As part of the European project „Affordable low-field MRI reference system“ by the EURAMET agency, we are collaborating with research institutions on the development of low-cost magnetic resonance imaging systems with a B₀ = 50 mT.

The system being developed at the faculty will enable imaging of the human head and limbs. The magnetic field will be generated by a Halbach magnet composed of approximately 2500 neodymium permanent magnets – as a result, the device will be:

• Significantly smaller and lighter than current clinical MRI scanners,
• Completely passive, and thus with low operating costs,
• Safer for patients with implants.

LF MRI systems represent a potentially affordable alternative for diagnostics, particularly in resource-limited environments.

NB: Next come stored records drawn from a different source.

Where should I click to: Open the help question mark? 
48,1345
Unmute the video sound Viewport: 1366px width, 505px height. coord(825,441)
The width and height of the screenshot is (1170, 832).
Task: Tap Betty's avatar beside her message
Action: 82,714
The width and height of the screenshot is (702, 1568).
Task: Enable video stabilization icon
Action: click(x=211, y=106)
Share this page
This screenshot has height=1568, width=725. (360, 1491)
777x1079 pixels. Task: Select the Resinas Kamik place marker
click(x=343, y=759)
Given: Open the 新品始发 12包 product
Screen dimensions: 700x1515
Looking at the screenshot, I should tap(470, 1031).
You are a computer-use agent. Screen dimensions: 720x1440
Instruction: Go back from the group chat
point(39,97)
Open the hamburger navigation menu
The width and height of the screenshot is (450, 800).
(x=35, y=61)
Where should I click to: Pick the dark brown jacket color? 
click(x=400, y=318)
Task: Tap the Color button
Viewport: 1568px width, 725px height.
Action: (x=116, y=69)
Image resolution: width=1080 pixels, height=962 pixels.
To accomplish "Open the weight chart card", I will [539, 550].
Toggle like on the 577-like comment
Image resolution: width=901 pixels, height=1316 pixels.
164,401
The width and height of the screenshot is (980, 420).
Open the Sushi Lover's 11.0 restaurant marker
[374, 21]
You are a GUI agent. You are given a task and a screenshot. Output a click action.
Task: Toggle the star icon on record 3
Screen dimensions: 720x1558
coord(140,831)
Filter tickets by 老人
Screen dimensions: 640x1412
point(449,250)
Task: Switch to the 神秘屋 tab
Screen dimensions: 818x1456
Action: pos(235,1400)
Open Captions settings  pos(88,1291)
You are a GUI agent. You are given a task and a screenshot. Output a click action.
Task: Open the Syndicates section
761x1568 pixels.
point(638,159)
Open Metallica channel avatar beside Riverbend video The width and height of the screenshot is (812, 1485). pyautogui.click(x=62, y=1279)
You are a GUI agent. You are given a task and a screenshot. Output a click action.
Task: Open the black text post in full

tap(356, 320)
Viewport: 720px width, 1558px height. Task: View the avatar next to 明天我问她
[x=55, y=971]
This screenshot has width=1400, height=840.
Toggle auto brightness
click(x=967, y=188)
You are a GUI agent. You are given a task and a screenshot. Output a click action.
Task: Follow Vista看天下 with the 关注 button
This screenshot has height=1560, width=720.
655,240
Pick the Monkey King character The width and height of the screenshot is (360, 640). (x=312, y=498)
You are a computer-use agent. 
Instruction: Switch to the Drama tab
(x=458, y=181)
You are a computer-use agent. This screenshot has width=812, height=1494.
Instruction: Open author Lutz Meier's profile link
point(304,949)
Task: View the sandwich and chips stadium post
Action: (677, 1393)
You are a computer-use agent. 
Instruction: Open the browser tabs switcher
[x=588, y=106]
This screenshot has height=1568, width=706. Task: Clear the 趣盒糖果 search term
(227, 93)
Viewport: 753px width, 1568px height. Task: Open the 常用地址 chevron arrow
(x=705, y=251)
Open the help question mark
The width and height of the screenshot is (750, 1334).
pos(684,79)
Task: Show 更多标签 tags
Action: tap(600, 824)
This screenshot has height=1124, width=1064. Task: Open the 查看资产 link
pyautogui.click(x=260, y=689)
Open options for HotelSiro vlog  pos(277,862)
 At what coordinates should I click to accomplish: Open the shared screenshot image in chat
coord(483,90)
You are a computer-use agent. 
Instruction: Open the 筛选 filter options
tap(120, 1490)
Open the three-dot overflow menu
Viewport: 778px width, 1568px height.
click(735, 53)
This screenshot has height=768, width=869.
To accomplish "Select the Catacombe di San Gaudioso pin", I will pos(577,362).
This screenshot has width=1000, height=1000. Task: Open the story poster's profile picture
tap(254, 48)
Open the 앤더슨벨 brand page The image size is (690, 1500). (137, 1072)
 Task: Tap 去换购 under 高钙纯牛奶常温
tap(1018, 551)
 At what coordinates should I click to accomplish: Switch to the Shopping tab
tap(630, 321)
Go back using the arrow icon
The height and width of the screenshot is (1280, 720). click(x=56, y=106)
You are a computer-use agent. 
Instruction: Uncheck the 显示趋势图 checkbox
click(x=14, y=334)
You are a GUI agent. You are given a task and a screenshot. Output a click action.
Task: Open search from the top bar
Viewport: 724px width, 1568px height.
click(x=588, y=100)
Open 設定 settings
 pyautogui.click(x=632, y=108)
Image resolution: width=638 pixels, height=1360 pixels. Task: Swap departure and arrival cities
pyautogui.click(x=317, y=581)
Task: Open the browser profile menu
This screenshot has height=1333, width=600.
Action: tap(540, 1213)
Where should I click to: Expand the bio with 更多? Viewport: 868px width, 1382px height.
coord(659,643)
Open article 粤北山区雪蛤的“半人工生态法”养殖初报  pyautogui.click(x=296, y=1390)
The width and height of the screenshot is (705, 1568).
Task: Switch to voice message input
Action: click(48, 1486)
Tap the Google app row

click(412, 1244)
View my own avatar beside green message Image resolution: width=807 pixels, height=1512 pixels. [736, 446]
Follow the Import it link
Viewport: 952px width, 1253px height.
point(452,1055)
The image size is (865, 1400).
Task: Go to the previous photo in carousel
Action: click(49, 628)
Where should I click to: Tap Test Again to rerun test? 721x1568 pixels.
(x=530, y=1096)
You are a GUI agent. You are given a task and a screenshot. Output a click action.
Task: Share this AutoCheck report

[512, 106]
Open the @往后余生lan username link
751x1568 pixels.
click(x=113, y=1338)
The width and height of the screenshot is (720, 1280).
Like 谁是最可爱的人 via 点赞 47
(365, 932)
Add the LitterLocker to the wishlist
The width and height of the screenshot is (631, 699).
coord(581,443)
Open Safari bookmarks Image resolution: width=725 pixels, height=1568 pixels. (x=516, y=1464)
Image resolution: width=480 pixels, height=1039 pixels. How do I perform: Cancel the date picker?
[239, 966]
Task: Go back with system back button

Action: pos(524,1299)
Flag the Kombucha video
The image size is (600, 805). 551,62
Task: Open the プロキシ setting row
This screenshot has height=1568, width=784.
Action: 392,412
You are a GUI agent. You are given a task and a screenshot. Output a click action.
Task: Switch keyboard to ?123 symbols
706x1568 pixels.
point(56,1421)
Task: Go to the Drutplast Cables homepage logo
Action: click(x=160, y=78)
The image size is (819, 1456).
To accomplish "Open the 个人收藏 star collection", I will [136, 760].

Assessment of Blood Flow and 3D Printing of Hearts

For the purpose of planning interventional cardiology procedures, we perform segmentation of cardiac structures from CT images and create detailed 3D models of the heart. In these models, we identify and design up to six possible access points for puncturing the interatrial septum, particularly in relation to the closure of the left atrial appendage (LAA) – a procedure that plays a key role in reducing the risk of stroke in patients with atrial fibrillation.

Simultaneously, in the context of evaluating this risk, we conduct numerical analysis of flow ratios in the left atrium to explore the impact of the LAA morphology on thrombus formation and, thus, the likelihood of embolic events.

The heart models are:

• Printed using FDM technology from soft plastics,
• Used for planning the optimal procedure,
• Also serve for simulating blood flow and assessing the risk of thrombus formation around the LAA.